(Listing for finding displayed items)
=-=-=-=-=

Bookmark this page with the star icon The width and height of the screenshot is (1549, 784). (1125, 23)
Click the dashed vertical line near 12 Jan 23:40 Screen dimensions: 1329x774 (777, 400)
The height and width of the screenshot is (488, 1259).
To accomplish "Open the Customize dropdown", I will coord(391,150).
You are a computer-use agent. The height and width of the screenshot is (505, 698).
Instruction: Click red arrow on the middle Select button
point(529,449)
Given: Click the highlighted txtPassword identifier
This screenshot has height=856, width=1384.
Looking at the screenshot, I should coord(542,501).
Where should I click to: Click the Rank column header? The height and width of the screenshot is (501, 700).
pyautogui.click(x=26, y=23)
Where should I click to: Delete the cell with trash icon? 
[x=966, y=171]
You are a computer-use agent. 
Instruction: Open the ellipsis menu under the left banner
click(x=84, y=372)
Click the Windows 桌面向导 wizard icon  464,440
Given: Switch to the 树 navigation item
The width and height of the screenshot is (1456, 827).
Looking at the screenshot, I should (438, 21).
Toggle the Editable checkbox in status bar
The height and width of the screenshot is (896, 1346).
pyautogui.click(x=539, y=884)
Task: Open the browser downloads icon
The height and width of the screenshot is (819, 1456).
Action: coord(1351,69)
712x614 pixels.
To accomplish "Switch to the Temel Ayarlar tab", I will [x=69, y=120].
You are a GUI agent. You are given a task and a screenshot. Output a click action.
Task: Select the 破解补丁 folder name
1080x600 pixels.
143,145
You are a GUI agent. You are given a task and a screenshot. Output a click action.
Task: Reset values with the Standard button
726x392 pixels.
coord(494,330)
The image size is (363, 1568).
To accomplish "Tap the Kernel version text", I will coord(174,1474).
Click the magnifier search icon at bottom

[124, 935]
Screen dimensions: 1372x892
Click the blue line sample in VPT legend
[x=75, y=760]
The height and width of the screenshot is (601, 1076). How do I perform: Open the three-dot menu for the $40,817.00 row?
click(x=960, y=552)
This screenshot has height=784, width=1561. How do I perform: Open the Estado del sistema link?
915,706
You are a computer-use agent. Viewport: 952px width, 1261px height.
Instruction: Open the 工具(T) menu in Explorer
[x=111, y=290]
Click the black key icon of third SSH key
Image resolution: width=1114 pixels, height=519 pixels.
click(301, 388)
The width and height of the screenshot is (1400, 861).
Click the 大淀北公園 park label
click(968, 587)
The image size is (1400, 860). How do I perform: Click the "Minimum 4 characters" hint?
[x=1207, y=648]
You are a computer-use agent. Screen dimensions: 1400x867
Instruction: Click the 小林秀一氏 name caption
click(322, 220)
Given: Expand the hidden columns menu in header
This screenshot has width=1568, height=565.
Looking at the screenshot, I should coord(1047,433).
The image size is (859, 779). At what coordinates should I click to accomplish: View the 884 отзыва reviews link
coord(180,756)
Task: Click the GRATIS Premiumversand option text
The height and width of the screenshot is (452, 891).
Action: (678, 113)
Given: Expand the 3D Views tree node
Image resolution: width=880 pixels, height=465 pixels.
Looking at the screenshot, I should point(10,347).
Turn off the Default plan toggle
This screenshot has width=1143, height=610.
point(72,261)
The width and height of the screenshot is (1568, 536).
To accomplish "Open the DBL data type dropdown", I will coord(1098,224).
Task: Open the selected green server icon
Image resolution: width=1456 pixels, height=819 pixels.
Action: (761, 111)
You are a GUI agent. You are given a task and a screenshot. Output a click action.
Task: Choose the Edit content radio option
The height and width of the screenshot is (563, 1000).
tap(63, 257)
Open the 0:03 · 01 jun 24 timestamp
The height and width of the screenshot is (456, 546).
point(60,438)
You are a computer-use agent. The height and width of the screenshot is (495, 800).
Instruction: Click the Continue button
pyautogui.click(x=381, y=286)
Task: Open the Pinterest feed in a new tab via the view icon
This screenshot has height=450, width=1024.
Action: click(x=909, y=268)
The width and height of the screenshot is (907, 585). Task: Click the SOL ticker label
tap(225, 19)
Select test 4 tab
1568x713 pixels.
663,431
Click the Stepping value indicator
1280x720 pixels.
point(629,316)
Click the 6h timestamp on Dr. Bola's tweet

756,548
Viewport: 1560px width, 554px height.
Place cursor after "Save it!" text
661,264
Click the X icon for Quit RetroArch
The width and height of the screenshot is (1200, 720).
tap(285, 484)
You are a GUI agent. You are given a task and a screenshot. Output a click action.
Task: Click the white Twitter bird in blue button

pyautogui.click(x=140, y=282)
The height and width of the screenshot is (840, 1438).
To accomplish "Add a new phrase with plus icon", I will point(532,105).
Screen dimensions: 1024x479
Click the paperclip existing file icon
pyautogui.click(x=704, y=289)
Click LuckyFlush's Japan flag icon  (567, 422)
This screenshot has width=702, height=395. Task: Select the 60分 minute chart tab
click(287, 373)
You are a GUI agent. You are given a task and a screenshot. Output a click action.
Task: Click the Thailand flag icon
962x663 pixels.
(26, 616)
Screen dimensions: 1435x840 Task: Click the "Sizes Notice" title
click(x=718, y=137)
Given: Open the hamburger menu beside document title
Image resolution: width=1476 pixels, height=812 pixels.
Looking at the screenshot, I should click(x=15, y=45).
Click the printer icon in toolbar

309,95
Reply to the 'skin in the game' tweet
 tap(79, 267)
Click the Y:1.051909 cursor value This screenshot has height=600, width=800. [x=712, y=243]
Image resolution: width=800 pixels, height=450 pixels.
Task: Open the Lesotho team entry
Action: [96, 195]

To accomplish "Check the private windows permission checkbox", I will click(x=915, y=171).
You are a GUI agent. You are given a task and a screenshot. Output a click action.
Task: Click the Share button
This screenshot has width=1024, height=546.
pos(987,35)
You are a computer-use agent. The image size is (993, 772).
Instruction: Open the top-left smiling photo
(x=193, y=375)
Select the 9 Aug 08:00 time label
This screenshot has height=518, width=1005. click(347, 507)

=-=-=-=-=

Present every line of the listing above as a Markdown table with the columns "Row" and "Line". Number the rows, and omit the blank lines.

| Row | Line |
|---|---|
| 1 | Bookmark this page with the star icon The width and height of the screenshot is (1549, 784). (1125, 23) |
| 2 | Click the dashed vertical line near 12 Jan 23:40 Screen dimensions: 1329x774 (777, 400) |
| 3 | The height and width of the screenshot is (488, 1259). |
| 4 | To accomplish "Open the Customize dropdown", I will coord(391,150). |
| 5 | You are a computer-use agent. The height and width of the screenshot is (505, 698). |
| 6 | Instruction: Click red arrow on the middle Select button |
| 7 | point(529,449) |
| 8 | Given: Click the highlighted txtPassword identifier |
| 9 | This screenshot has height=856, width=1384. |
| 10 | Looking at the screenshot, I should coord(542,501). |
| 11 | Where should I click to: Click the Rank column header? The height and width of the screenshot is (501, 700). |
| 12 | pyautogui.click(x=26, y=23) |
| 13 | Where should I click to: Delete the cell with trash icon?  |
| 14 | [x=966, y=171] |
| 15 | You are a computer-use agent.  |
| 16 | Instruction: Open the ellipsis menu under the left banner |
| 17 | click(x=84, y=372) |
| 18 | Click the Windows 桌面向导 wizard icon  464,440 |
| 19 | Given: Switch to the 树 navigation item |
| 20 | The width and height of the screenshot is (1456, 827). |
| 21 | Looking at the screenshot, I should (438, 21). |
| 22 | Toggle the Editable checkbox in status bar |
| 23 | The height and width of the screenshot is (896, 1346). |
| 24 | pyautogui.click(x=539, y=884) |
| 25 | Task: Open the browser downloads icon |
| 26 | The height and width of the screenshot is (819, 1456). |
| 27 | Action: coord(1351,69) |
| 28 | 712x614 pixels. |
| 29 | To accomplish "Switch to the Temel Ayarlar tab", I will [x=69, y=120]. |
| 30 | You are a GUI agent. You are given a task and a screenshot. Output a click action. |
| 31 | Task: Select the 破解补丁 folder name |
| 32 | 1080x600 pixels. |
| 33 | 143,145 |
| 34 | You are a GUI agent. You are given a task and a screenshot. Output a click action. |
| 35 | Task: Reset values with the Standard button |
| 36 | 726x392 pixels. |
| 37 | coord(494,330) |
| 38 | The image size is (363, 1568). |
| 39 | To accomplish "Tap the Kernel version text", I will coord(174,1474). |
| 40 | Click the magnifier search icon at bottom |
| 41 | [124, 935] |
| 42 | Screen dimensions: 1372x892 |
| 43 | Click the blue line sample in VPT legend |
| 44 | [x=75, y=760] |
| 45 | The height and width of the screenshot is (601, 1076). How do I perform: Open the three-dot menu for the $40,817.00 row? |
| 46 | click(x=960, y=552) |
| 47 | This screenshot has height=784, width=1561. How do I perform: Open the Estado del sistema link? |
| 48 | 915,706 |
| 49 | You are a computer-use agent. Viewport: 952px width, 1261px height. |
| 50 | Instruction: Open the 工具(T) menu in Explorer |
| 51 | [x=111, y=290] |
| 52 | Click the black key icon of third SSH key |
| 53 | Image resolution: width=1114 pixels, height=519 pixels. |
| 54 | click(301, 388) |
| 55 | The width and height of the screenshot is (1400, 861). |
| 56 | Click the 大淀北公園 park label |
| 57 | click(968, 587) |
| 58 | The image size is (1400, 860). How do I perform: Click the "Minimum 4 characters" hint? |
| 59 | [x=1207, y=648] |
| 60 | You are a computer-use agent. Screen dimensions: 1400x867 |
| 61 | Instruction: Click the 小林秀一氏 name caption |
| 62 | click(322, 220) |
| 63 | Given: Expand the hidden columns menu in header |
| 64 | This screenshot has width=1568, height=565. |
| 65 | Looking at the screenshot, I should coord(1047,433). |
| 66 | The image size is (859, 779). At what coordinates should I click to accomplish: View the 884 отзыва reviews link |
| 67 | coord(180,756) |
| 68 | Task: Click the GRATIS Premiumversand option text |
| 69 | The height and width of the screenshot is (452, 891). |
| 70 | Action: (678, 113) |
| 71 | Given: Expand the 3D Views tree node |
| 72 | Image resolution: width=880 pixels, height=465 pixels. |
| 73 | Looking at the screenshot, I should point(10,347). |
| 74 | Turn off the Default plan toggle |
| 75 | This screenshot has width=1143, height=610. |
| 76 | point(72,261) |
| 77 | The width and height of the screenshot is (1568, 536). |
| 78 | To accomplish "Open the DBL data type dropdown", I will coord(1098,224). |
| 79 | Task: Open the selected green server icon |
| 80 | Image resolution: width=1456 pixels, height=819 pixels. |
| 81 | Action: (761, 111) |
| 82 | You are a GUI agent. You are given a task and a screenshot. Output a click action. |
| 83 | Task: Choose the Edit content radio option |
| 84 | The height and width of the screenshot is (563, 1000). |
| 85 | tap(63, 257) |
| 86 | Open the 0:03 · 01 jun 24 timestamp |
| 87 | The height and width of the screenshot is (456, 546). |
| 88 | point(60,438) |
| 89 | You are a computer-use agent. The height and width of the screenshot is (495, 800). |
| 90 | Instruction: Click the Continue button |
| 91 | pyautogui.click(x=381, y=286) |
| 92 | Task: Open the Pinterest feed in a new tab via the view icon |
| 93 | This screenshot has height=450, width=1024. |
| 94 | Action: click(x=909, y=268) |
| 95 | The width and height of the screenshot is (907, 585). Task: Click the SOL ticker label |
| 96 | tap(225, 19) |
| 97 | Select test 4 tab |
| 98 | 1568x713 pixels. |
| 99 | 663,431 |
| 100 | Click the Stepping value indicator |
| 101 | 1280x720 pixels. |
| 102 | point(629,316) |
| 103 | Click the 6h timestamp on Dr. Bola's tweet |
| 104 | 756,548 |
| 105 | Viewport: 1560px width, 554px height. |
| 106 | Place cursor after "Save it!" text |
| 107 | 661,264 |
| 108 | Click the X icon for Quit RetroArch |
| 109 | The width and height of the screenshot is (1200, 720). |
| 110 | tap(285, 484) |
| 111 | You are a GUI agent. You are given a task and a screenshot. Output a click action. |
| 112 | Task: Click the white Twitter bird in blue button |
| 113 | pyautogui.click(x=140, y=282) |
| 114 | The height and width of the screenshot is (840, 1438). |
| 115 | To accomplish "Add a new phrase with plus icon", I will point(532,105). |
| 116 | Screen dimensions: 1024x479 |
| 117 | Click the paperclip existing file icon |
| 118 | pyautogui.click(x=704, y=289) |
| 119 | Click LuckyFlush's Japan flag icon  (567, 422) |
| 120 | This screenshot has width=702, height=395. Task: Select the 60分 minute chart tab |
| 121 | click(287, 373) |
| 122 | You are a GUI agent. You are given a task and a screenshot. Output a click action. |
| 123 | Task: Click the Thailand flag icon |
| 124 | 962x663 pixels. |
| 125 | (26, 616) |
| 126 | Screen dimensions: 1435x840 Task: Click the "Sizes Notice" title |
| 127 | click(x=718, y=137) |
| 128 | Given: Open the hamburger menu beside document title |
| 129 | Image resolution: width=1476 pixels, height=812 pixels. |
| 130 | Looking at the screenshot, I should click(x=15, y=45). |
| 131 | Click the printer icon in toolbar |
| 132 | 309,95 |
| 133 | Reply to the 'skin in the game' tweet |
| 134 |  tap(79, 267) |
| 135 | Click the Y:1.051909 cursor value This screenshot has height=600, width=800. [x=712, y=243] |
| 136 | Image resolution: width=800 pixels, height=450 pixels. |
| 137 | Task: Open the Lesotho team entry |
| 138 | Action: [96, 195] |
| 139 | To accomplish "Check the private windows permission checkbox", I will click(x=915, y=171). |
| 140 | You are a GUI agent. You are given a task and a screenshot. Output a click action. |
| 141 | Task: Click the Share button |
| 142 | This screenshot has width=1024, height=546. |
| 143 | pos(987,35) |
| 144 | You are a computer-use agent. The image size is (993, 772). |
| 145 | Instruction: Open the top-left smiling photo |
| 146 | (x=193, y=375) |
| 147 | Select the 9 Aug 08:00 time label |
| 148 | This screenshot has height=518, width=1005. click(347, 507) |